Chang would say that-and he's right!
Certainly, Morris Chang may be viewed as having vested interests to protect with these remarks. Even I believe that.
But that doesnt mean his assertions are wrong. If anyone in the world knows how difficult it is to staff, fit out, and run leading edge fabs, it's him. I'm pretty sure he has hundreds if not thousands of tales he could tell of hard won learning at the school of hard knocks. Stuff rarely mentioned in academia (though perhaps hinted at for awhile in Harvard Business' Ad Prac back in the day). Stuff that is considered 'secret sauce' and will never be described in patents or papers, for example.
Similarly, much can be learned in schools to start a young Engineer on the desired path. And there will be some brilliant minds devising new methods. But the physical details need a lot of hands-on work to get the part right every time and thus robust. This type of expertise is expensive to gain, along any metric one wishes to measure.
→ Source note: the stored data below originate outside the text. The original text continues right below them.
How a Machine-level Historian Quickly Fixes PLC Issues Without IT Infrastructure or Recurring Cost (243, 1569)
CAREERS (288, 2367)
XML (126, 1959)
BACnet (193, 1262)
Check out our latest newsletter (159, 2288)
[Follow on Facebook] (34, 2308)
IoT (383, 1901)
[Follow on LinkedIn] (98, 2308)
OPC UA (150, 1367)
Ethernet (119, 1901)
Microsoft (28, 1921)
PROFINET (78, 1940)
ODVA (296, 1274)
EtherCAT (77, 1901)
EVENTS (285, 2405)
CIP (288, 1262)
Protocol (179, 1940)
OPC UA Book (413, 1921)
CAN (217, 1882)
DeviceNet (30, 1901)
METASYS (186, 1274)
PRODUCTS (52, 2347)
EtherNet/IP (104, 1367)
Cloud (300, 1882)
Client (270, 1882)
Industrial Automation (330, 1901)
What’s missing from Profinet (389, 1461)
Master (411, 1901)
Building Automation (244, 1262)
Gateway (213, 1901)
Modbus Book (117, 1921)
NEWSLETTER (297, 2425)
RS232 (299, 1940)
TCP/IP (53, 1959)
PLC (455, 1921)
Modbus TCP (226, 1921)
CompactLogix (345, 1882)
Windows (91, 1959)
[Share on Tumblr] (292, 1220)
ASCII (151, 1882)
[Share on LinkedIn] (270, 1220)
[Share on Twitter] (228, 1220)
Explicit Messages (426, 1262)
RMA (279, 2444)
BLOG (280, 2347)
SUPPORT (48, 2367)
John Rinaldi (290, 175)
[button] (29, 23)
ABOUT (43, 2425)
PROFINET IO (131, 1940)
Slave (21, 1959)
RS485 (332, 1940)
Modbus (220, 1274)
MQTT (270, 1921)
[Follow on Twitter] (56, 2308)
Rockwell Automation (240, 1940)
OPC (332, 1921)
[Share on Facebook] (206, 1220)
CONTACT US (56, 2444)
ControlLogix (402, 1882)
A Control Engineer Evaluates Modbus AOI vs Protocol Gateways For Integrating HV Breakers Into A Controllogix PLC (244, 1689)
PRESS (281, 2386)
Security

From the 60s thru the 00s, American firms have shown they couldn't find the value of these practical lessons, and divested themselves of nearly all the stateside fabs they had. Since then American firms have not stood up new fabs unless there are government funds and government goading to do so. The firms still do not see this value if it's standing by itself.
I predict (again) that American fabs will wither away once the government funds dry up. And the funds will dry up because Congress critters dont have much longer vision than the quarterly-profit driven champions of industry.